Takahashi Kobo Andon (lantern)

When we hear the word "Ukiyoe" we think of Katsushika Hokusai's pictures of giant waves, Toshusai Sharaku's pictures of actors, and so on.

Many of these were produced as woodblock prints, and are said to be the roots of Japanese printing technology, which is characterized by colorful, multicolor printing.

The technique is called "Edo Mokuhanga (woodblock print)" and has been handed down traditionally for over 400 years, mainly in Tokyo. Using materials and techniques unchanged since the Edo period, craftsmen are still reviving Ukiyoe woodbblock prints loved by the people of Edo in the modern age.

Takahashi Kobo has been in the family of Edo woodblock print printers for generations, and since the fourth generation, we have also been a "publisher".

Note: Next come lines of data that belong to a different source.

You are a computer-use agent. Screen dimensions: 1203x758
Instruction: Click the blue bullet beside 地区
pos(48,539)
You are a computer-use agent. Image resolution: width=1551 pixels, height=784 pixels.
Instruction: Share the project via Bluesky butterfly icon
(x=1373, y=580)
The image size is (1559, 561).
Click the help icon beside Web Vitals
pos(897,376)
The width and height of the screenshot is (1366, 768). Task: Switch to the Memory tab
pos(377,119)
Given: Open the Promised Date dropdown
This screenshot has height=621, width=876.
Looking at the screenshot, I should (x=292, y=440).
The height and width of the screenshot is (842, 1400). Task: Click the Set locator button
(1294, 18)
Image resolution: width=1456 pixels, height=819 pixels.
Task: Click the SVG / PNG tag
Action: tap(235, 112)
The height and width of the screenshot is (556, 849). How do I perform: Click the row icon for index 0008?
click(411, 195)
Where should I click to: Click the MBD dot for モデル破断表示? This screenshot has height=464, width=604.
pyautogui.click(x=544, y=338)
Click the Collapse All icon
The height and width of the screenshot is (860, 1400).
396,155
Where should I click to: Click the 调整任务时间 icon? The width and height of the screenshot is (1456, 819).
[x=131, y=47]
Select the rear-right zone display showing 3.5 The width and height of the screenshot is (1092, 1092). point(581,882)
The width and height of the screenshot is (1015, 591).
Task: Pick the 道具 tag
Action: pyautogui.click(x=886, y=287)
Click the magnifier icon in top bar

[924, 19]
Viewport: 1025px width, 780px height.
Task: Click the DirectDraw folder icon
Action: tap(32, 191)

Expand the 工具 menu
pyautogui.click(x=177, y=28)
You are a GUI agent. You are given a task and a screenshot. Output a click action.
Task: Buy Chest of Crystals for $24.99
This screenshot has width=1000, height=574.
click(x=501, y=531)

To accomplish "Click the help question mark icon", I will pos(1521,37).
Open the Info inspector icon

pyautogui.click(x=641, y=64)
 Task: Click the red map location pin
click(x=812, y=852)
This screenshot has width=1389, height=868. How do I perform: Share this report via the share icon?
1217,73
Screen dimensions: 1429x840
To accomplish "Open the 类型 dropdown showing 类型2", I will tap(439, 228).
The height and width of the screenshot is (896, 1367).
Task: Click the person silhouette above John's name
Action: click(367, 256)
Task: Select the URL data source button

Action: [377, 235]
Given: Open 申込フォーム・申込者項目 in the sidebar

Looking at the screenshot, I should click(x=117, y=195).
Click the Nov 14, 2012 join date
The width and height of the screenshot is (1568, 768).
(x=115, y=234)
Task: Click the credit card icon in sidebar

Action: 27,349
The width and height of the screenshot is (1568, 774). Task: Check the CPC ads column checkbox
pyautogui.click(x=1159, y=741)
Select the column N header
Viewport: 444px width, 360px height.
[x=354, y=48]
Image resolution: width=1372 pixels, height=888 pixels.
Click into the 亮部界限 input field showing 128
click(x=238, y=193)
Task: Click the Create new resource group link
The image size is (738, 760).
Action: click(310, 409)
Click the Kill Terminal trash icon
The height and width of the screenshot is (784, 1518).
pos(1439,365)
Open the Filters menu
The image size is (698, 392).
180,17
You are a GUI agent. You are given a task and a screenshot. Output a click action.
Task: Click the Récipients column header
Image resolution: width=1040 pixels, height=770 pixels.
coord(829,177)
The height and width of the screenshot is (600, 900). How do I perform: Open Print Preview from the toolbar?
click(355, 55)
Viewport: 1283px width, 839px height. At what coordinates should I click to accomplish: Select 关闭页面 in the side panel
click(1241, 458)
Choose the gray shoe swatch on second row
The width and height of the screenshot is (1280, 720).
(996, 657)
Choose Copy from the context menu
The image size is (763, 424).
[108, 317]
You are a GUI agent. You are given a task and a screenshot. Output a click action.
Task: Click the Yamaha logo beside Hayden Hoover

Since its establishment more than 160 years ago, we have continued to produce traditional woodblock prints.

This product is arranged in an unprecedented way to make Ukiyoe accessible and enjoyable in the modern age.

Ukiyoe prints are a unique Japanese multicolor printing technique that is completed by layering color plates on top of contour lines. The design behind this process, with only some of the design elements extracted, has been symbolically applied to the four sides of the paper Andon (lantern).

The coloring has been kept to a minimum to match contemporary lifestyles, allowing visitors to enjoy Edo woodblock prints from a new perspective. In the old days when there was no electricity, candles were used to light the lanterns. The frame of this product is made of steel and uses two AA batteries.